Tandoori vegetable skewers are a vibrant and flavourful dish that's perfect for any occasion, especially when air fried for a healthy twist.

Ingredients

  • 1 red bell pepper, chopped into chunks
  • 1 green bell pepper, chopped into chunks
  • 1 yellow bell pepper, chopped into chunks
  • 1 red onion, cut into quarters
  • 200g paneer, cut into cubes
  • 100g button mushrooms
  • 2 tablespoons vegetable oil
  • 250g Greek yogurt
  • 2 tablespoons tandoori masala
  • 1 tablespoon lemon juice
  • 1 teaspoon garlic paste
  • 1 teaspoon ginger paste
  • Salt to taste
  • 1/2 teaspoon turmeric powder
  • 1/2 teaspoon chili powder

Method

  1. In a large bowl, combine Greek yogurt, tandoori masala, lemon juice, garlic paste, ginger paste, turmeric powder, chili powder, and salt to create a marinade.
  2. Add bell peppers, red onion, paneer cubes, and mushrooms to the marinade.

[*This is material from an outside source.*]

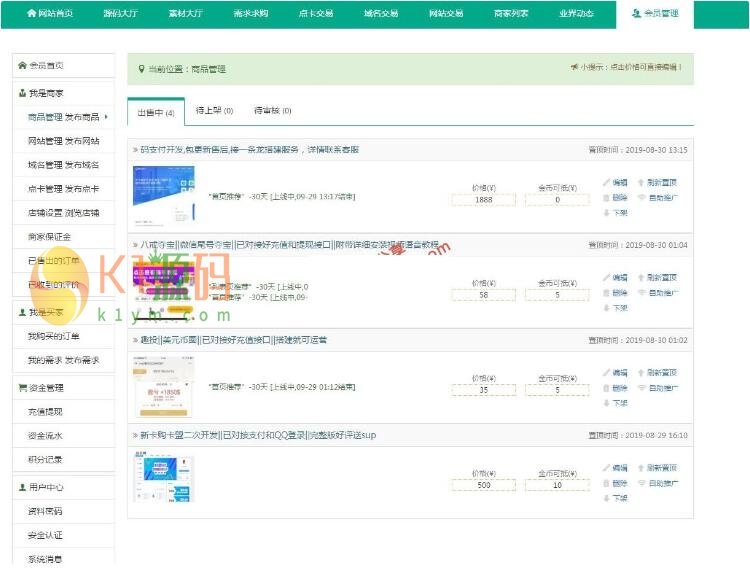Click the 编辑 pencil icon for first product
Image resolution: width=750 pixels, height=573 pixels.
(606, 183)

Toss to coat evenly. Cover and refrigerate for at least 30 minutes.
  3. Thread marinated vegetables onto skewers, alternating types for a colorful presentation.
  4. Preheat air fryer to 180°C (350°F) for about 5 minutes.
  5. Lightly brush skewers with vegetable oil. Place in air fryer basket with space between them.
  6. Cook for 15-20 minutes, turning halfway, until vegetables are tender and slightly charred.
  7. Serve hot, garnished with fresh coriander, lemon wedges, and mint chutney.

Why this works in an air fryer

The yoghurt marinade clings to the paneer and vegetables, then dries rapidly in the air fryer’s fast convection to form a spiced, lightly charred coating. Oil improves heat transfer and browning, while lemon and salt season the paneer without needing a long soak; spacing is crucial so steam can escape.

Equipment notes

Assumes a 5–6 litre basket holding 4 short skewers in one layer; in a single-drawer air fryer cook in batches if they touch, while dual-zone models need the skewers split evenly and may take 2–4 minutes longer because each drawer has less thermal mass and airflow.

Common pitfalls

  • Marinade sliding off and pooling in the basket? The vegetables were too wet or over-coated; pat mushrooms and peppers dry first, then shake off excess yoghurt before threading.
  • Paneer cracking or turning rubbery? Cubes are too small or cooked too long; use 2.5cm cubes and pull the skewers as soon as the edges are browned rather than waiting for deep charring.
  • Onion still sharp while peppers are soft? The onion quarters are too dense; separate them into 2–3 layer petals so hot air can reach the centre.
  • Pale, steamed skewers at 15 minutes? The basket is overcrowded or the skewers are sitting in marinade; leave visible gaps between skewers and cook a second batch rather than stacking.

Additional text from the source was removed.